Ogni riforma era un buco che si apriva nel muro dei diritti e delle certezze di operai e lavoratori, era un cedimento alla precarizzazione più che alla flessibilità. O almeno così è sempre stato percepito da quel target. A ciò si aggiungano i tatticismi dei sindacati, morbidi quando a Palazzo Chigi c’erano o premier del centrosinistra o tecnici appoggiati anche dal centrosinistra: Monti e Fornero sono “figli” di quelle larghe intese. A Torino la Fiat ha potuto smantellare le fabbriche senza particolari resistenze della Cgil e di Landini segretario generale.
Di riforma in riforma il lavoro si è frastagliato sempre di più, con la conseguenza che il lavoratore si è trovato sempre più minacciato dalle crisi e dalle ristrutturazioni aziendali e con un indebitamento personale crescente cui dover far fronte. In poche parole: lavoro instabile, busta paga ferma o minacciata dalle crisi, indebitamento privato crescente; in una situazione del genere il lavoratore ha perso il senso della battaglia collettiva e si è rifugiato nella difesa del proprio interesse.
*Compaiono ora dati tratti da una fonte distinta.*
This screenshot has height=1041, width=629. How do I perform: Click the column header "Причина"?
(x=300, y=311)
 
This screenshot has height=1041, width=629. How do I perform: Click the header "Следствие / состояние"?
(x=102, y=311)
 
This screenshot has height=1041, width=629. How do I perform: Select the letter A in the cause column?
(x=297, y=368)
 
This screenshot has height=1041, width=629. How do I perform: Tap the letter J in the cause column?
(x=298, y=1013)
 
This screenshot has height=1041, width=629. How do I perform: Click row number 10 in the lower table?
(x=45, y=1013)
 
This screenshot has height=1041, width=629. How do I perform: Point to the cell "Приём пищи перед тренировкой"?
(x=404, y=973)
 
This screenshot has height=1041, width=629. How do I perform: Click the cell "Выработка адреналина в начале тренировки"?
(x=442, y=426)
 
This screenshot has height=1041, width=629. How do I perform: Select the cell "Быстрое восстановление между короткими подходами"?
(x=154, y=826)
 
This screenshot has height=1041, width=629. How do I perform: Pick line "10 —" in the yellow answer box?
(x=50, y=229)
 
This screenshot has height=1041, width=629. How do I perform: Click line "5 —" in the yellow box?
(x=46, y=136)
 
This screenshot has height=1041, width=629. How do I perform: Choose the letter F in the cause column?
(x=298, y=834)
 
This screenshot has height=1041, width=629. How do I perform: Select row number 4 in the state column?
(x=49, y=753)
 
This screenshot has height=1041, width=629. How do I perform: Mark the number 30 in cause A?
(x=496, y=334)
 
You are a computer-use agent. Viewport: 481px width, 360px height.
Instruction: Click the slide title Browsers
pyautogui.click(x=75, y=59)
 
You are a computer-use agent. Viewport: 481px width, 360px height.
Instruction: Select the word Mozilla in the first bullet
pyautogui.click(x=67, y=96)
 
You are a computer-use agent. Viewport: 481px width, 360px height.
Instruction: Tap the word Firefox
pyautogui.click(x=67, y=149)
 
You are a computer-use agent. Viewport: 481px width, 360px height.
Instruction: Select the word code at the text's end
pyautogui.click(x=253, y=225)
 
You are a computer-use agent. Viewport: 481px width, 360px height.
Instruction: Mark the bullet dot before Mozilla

In tutto questo il governo di centrodestra, dove l’anima sociale è densamente rappresentata da Fratelli d’Italia e dalla Lega, non ha una proposta chiara su come dare robustezza ai dati statistici pur confortanti sull’occupazione; la voce e l’azione della ministra Calderone è impercettibile a tal punto che nella cabina di regia la premier gioca assai di sponda con la segretaria della Cisl Daniela Fumarola.
Del governo non è chiara la proposta e questo - nella inquietudine sociale delle retribuzioni rispetto al rincaro della vita - diventa un handicap specie se dall’altra parte il secondo partito della coalizione è il Movimento Cinque Stelle, la cui proposta di galleggiamento insiste su un reddito di cittadinanza che ormai è un mero sussidio.
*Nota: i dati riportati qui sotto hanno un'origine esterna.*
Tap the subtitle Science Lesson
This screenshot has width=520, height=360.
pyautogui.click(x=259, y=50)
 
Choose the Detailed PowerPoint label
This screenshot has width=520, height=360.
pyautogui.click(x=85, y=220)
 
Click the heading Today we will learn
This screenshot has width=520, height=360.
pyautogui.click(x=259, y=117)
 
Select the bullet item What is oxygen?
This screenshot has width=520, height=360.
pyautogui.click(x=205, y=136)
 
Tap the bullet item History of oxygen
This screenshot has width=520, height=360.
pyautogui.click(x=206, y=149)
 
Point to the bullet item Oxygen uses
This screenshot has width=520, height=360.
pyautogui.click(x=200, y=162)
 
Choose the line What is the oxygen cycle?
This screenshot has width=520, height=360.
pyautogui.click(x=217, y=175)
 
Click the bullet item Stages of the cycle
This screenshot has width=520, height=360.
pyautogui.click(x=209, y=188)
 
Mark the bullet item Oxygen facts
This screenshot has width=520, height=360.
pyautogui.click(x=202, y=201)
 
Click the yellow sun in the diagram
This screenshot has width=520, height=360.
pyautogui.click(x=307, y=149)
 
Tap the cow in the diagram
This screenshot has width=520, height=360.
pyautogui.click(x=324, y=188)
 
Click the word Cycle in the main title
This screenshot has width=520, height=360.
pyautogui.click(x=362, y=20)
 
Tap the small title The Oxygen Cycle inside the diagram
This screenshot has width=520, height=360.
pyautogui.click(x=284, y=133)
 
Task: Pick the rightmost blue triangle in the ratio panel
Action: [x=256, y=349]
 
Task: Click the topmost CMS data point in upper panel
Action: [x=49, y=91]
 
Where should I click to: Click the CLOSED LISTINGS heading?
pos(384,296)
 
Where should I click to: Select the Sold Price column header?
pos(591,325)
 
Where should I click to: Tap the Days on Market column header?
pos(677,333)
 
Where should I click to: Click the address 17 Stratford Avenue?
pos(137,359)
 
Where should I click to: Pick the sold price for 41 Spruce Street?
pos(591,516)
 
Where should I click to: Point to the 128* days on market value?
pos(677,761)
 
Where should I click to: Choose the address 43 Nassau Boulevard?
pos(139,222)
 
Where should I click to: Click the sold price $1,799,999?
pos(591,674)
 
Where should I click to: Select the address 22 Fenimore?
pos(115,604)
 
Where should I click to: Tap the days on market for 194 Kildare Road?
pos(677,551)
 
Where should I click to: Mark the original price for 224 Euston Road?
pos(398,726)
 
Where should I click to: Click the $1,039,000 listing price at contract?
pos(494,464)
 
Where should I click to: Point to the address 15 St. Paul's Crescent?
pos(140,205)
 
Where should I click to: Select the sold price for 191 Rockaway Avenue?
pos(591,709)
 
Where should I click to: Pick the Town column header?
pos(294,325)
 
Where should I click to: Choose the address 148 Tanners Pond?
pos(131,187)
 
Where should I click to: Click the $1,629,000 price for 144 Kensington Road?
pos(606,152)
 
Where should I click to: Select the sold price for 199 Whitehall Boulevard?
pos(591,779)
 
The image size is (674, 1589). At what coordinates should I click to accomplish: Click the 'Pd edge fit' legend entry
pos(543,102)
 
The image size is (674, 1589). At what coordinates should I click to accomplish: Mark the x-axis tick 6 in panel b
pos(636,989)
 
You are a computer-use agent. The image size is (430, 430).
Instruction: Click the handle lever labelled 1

Infine c’è quel mondo del lavoro che è fatto dalle partite Iva, vere o obbligate, c’è il mondo delle professioni e delle piccole imprese, a cui il governo non dà le garanzie che i tempi richiedono. In questi anni di disaffezione al voto non ci siamo accorti che a distrarsi dalla politica è un mondo che un tempo ci credeva eccome alla responsabilità della politica e delle istituzioni ma che oggi è arrabbiato perché si sente solo nel galleggiamento di una quotidianità che un tempo era più favorevole. Quel mondo si chiama ceto medio e con uno stipendio pieno manteneva la famiglia, garantiva gli studi ai figli fino all’università e si poteva permettere persino un mese di vacanza.